• **TASK TO COMPLETE**: Look through the data below. Collect every line where the word "logo" occurs.

• **RECORDS TO PROCESS**:
>>>>

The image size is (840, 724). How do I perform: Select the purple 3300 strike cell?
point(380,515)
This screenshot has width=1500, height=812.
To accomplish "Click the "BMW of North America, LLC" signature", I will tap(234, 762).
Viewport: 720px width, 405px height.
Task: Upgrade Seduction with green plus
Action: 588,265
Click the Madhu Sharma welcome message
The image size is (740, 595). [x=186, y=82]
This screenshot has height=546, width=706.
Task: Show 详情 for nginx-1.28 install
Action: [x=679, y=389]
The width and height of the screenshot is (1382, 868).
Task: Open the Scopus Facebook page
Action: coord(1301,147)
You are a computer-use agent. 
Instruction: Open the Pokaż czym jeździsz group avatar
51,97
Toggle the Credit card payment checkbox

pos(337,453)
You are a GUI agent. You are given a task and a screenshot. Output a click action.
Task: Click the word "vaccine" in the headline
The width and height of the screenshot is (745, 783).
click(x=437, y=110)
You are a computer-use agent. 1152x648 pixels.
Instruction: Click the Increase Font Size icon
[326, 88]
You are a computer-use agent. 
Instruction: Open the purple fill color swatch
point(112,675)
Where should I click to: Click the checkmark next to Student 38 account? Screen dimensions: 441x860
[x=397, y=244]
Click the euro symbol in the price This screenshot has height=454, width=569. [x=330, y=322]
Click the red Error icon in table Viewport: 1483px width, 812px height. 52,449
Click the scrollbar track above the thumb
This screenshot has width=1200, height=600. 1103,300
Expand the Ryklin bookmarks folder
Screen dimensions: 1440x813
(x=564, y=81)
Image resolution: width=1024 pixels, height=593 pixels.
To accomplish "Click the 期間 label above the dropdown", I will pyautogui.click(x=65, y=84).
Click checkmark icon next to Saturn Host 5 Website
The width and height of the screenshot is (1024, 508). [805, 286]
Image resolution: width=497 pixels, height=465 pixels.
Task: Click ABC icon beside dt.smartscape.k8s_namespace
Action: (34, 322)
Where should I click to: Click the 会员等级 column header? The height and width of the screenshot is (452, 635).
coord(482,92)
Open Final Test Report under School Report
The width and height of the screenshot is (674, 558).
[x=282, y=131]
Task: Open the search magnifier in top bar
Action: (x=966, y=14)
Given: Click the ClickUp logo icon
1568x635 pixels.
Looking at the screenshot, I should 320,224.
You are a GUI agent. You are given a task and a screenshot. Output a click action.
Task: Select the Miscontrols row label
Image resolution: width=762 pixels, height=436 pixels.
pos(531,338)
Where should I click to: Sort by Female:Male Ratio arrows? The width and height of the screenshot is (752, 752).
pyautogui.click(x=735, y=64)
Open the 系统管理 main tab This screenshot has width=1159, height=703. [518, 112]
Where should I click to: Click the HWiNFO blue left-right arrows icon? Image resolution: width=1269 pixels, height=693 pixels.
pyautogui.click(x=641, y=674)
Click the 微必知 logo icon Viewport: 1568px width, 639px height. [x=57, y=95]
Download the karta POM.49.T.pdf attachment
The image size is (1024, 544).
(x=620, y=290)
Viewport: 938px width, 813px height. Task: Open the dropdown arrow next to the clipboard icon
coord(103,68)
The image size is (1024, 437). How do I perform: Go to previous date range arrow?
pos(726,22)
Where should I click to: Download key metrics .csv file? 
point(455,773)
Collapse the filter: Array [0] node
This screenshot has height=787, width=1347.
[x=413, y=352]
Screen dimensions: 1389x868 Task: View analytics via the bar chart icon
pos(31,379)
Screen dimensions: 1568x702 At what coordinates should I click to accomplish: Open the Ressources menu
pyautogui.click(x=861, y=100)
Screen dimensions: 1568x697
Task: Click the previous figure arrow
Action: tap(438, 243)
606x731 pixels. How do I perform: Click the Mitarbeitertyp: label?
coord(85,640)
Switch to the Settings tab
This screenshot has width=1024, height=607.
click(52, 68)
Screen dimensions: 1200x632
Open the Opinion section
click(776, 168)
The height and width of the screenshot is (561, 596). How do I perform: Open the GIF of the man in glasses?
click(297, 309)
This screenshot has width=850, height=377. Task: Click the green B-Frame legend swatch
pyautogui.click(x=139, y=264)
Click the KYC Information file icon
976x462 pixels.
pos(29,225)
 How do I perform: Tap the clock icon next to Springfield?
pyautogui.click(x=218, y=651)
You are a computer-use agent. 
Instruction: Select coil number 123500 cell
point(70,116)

<<<<

• **YOUR SOLUTION**:
Given: Click the ClickUp logo icon
Click the 微必知 logo icon Viewport: 1568px width, 639px height. [x=57, y=95]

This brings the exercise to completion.